Keep in mind colonoscopy screening standards used to be advised starting at age 50 but the American Cancer Society has altered their guidelines to age 45, especially African Americans. If all checks out then the next screening won’t be for another 10 years. If the elongated, flexible tube observing your colon (incorporates a camera on one end) finds polyps in the wall of the intestine the endoscopist will cut them out on the spot and send to a pathologist for a biopsy. If they are cancerous you will be advised of treatment option.
During preparation for my procedure I did become nervous at times wondering if I did enough as a younger adult to avoid any such polyps. Yet, proaction is far better than procrastination and I eat fibrous foods as if I’m a grazing, herbivorous animal. And fiber is like a broom that sweeps your intestines clean. The day prior to the colonoscopy I was required to fast on water (or other clear beverages) and drink half of the Suprep Bowel Prep Kit to liquify my stool and induce bowel movements. The physicians want you totally flushed out. The downside is that the kit will set you back a whopping $85 even when using insurance. This is surely a deterrent for those already on the fence about the procedural out-of-pocket expenses.
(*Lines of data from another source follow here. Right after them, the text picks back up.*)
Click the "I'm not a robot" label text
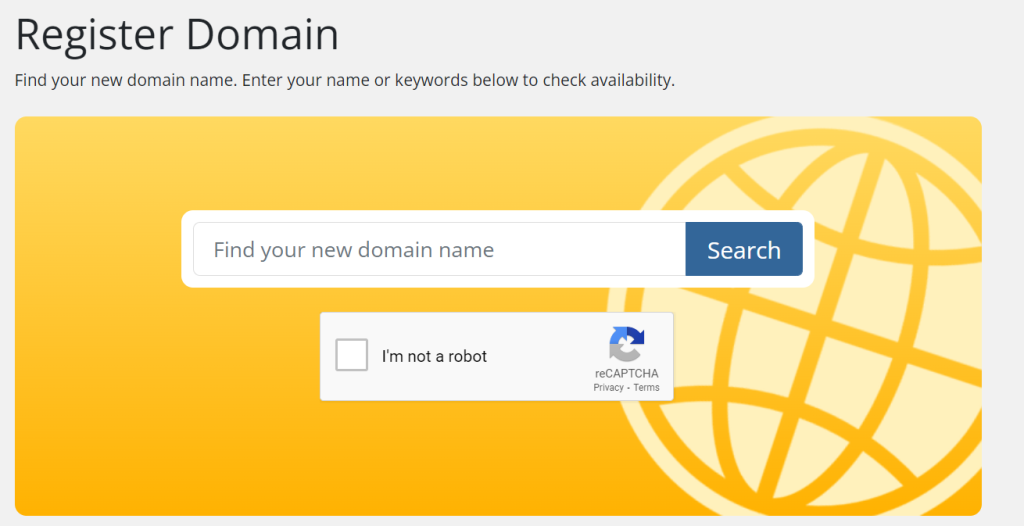Screen dimensions: 1024x526 pos(434,357)
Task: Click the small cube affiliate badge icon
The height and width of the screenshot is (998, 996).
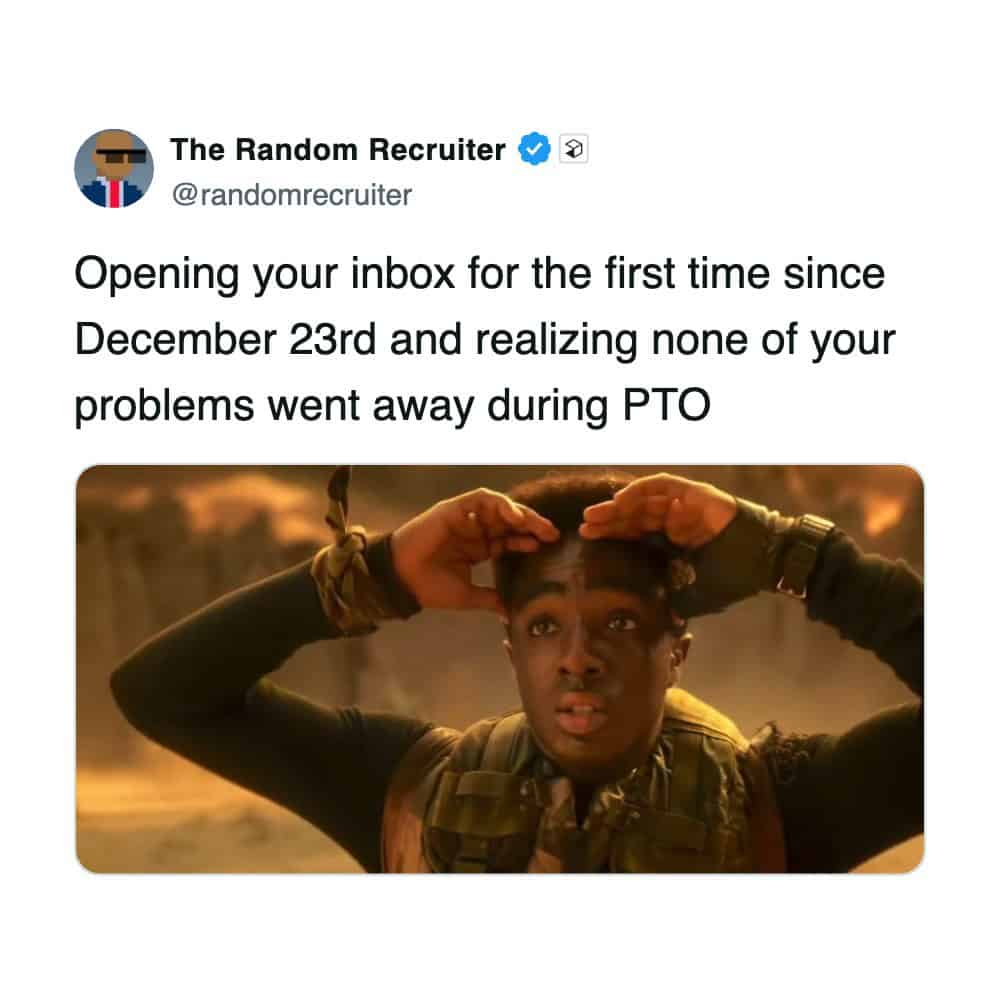Action: (x=573, y=150)
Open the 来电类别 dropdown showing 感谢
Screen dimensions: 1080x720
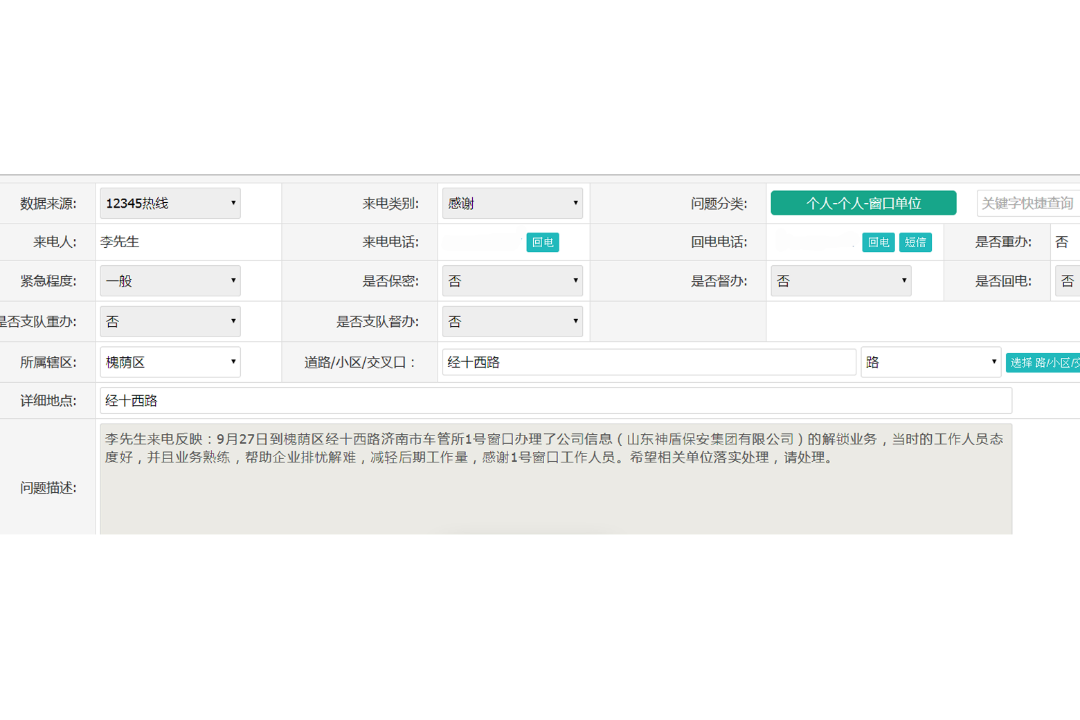click(512, 202)

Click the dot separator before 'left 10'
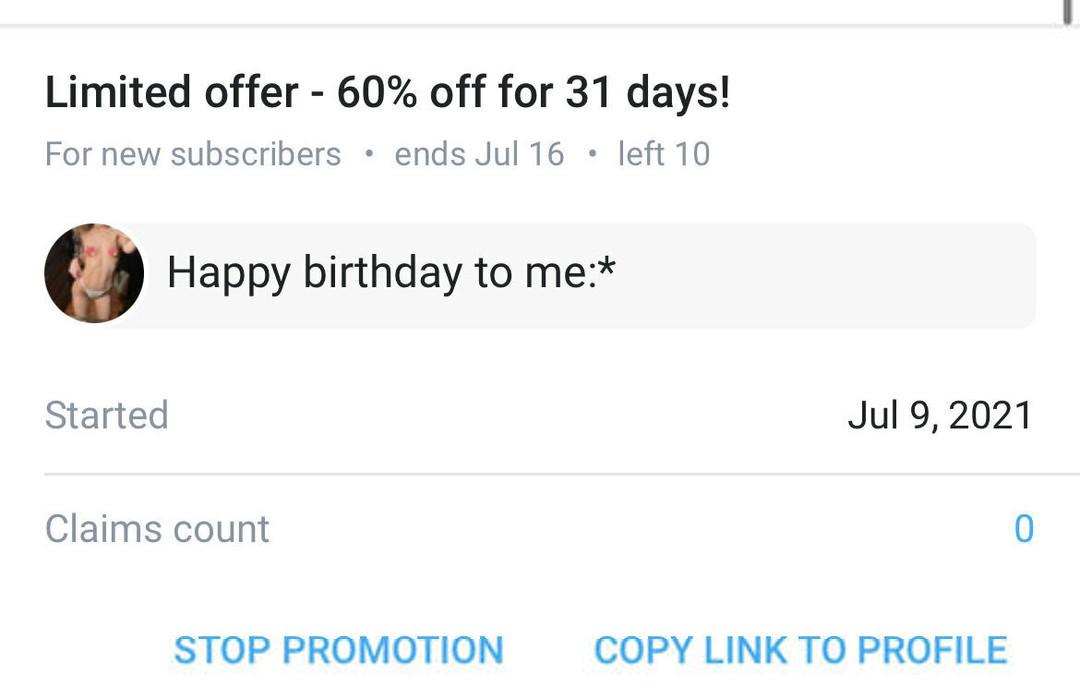coord(592,155)
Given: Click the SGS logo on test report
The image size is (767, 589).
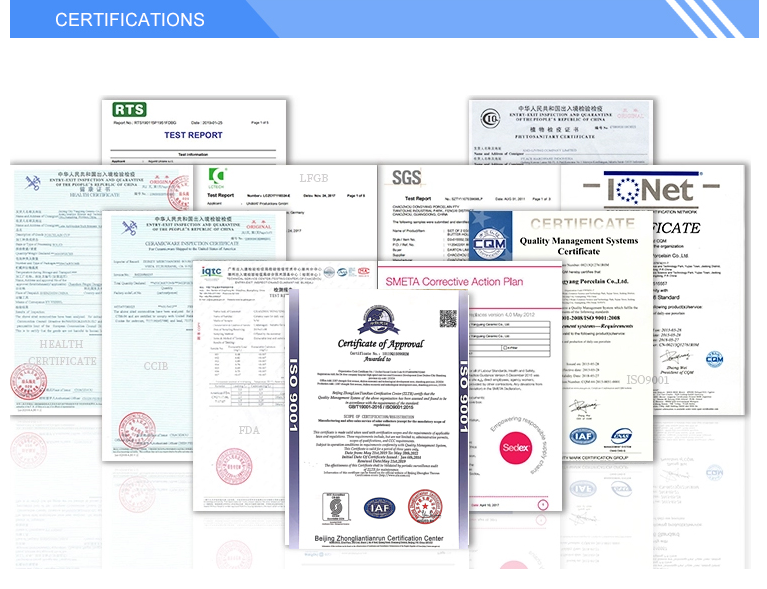Looking at the screenshot, I should [406, 178].
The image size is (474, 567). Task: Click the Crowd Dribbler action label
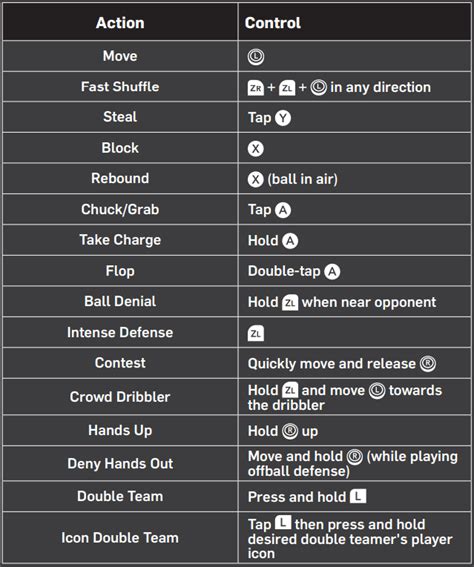[120, 397]
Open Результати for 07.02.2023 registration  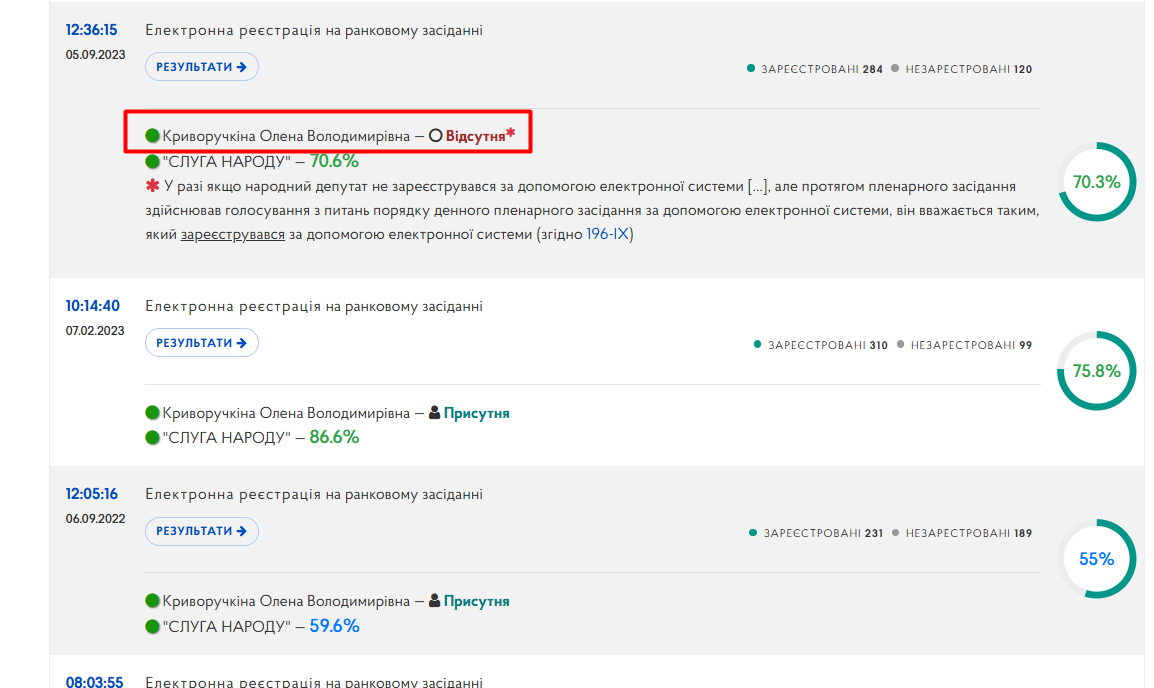point(202,343)
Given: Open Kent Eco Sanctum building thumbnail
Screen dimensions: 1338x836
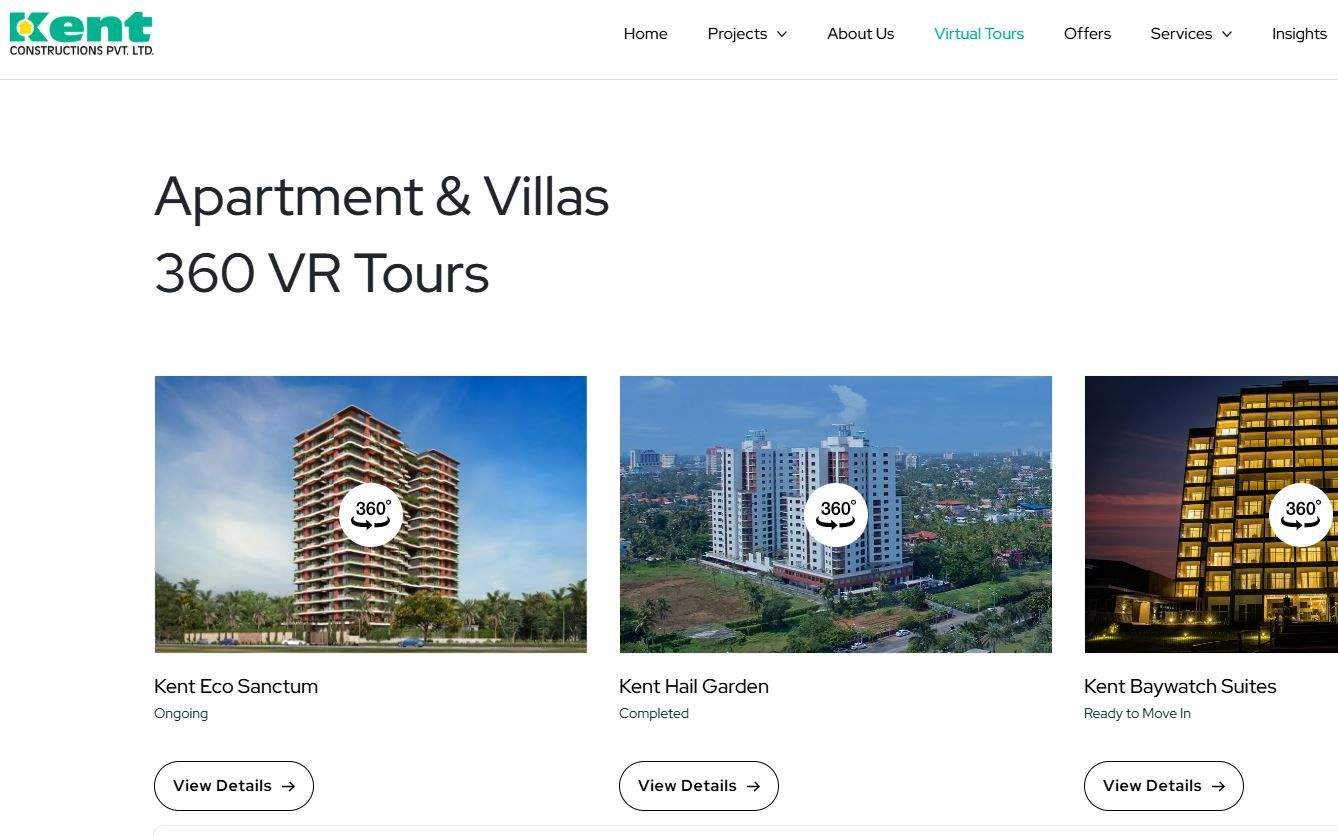Looking at the screenshot, I should (371, 514).
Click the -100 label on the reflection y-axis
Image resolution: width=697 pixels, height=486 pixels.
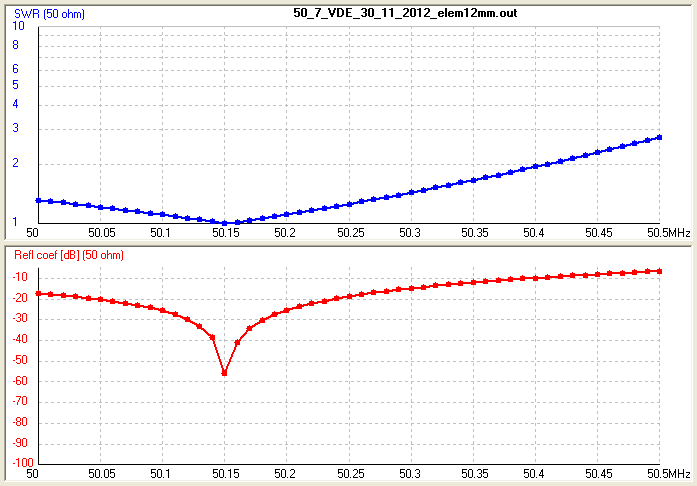click(17, 465)
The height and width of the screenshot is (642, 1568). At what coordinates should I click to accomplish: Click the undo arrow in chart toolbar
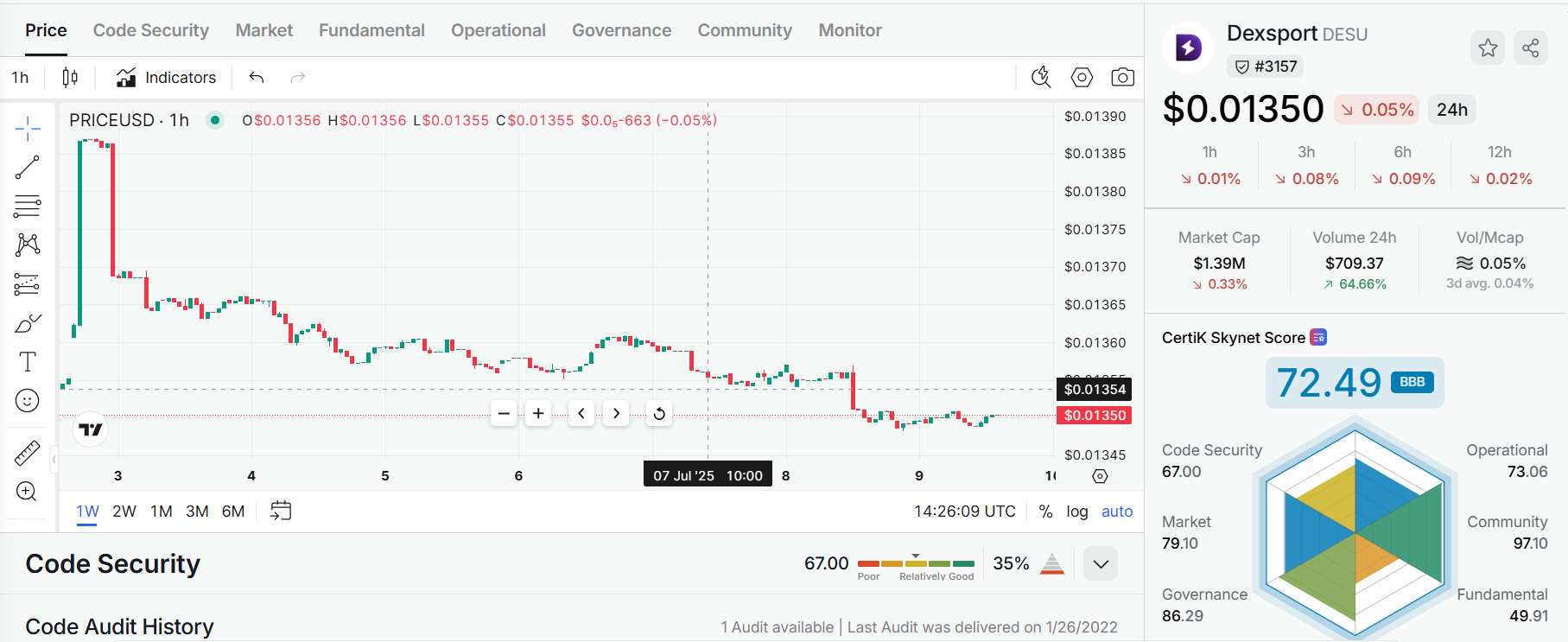[x=257, y=78]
On the day of the colonoscopy I had to drink the other half of the solution and then headed to the office 4 hours later. After checking my blood pressure and EKG I was put to sleep within 20 seconds so the surgeon could go to work. I awoke in less than an hour languidly hoping for positive results. No problem as I received a satisfactory report and was told to check back in 10 years. But knowing me I’ll be on the appointment line in five.
So be smarter in 2019 people and schedule a colonoscopy if you’re of age or past due. Cancer doesn’t discriminate so never think you’re too cool, hip or sassy for this simple and reassuring exam.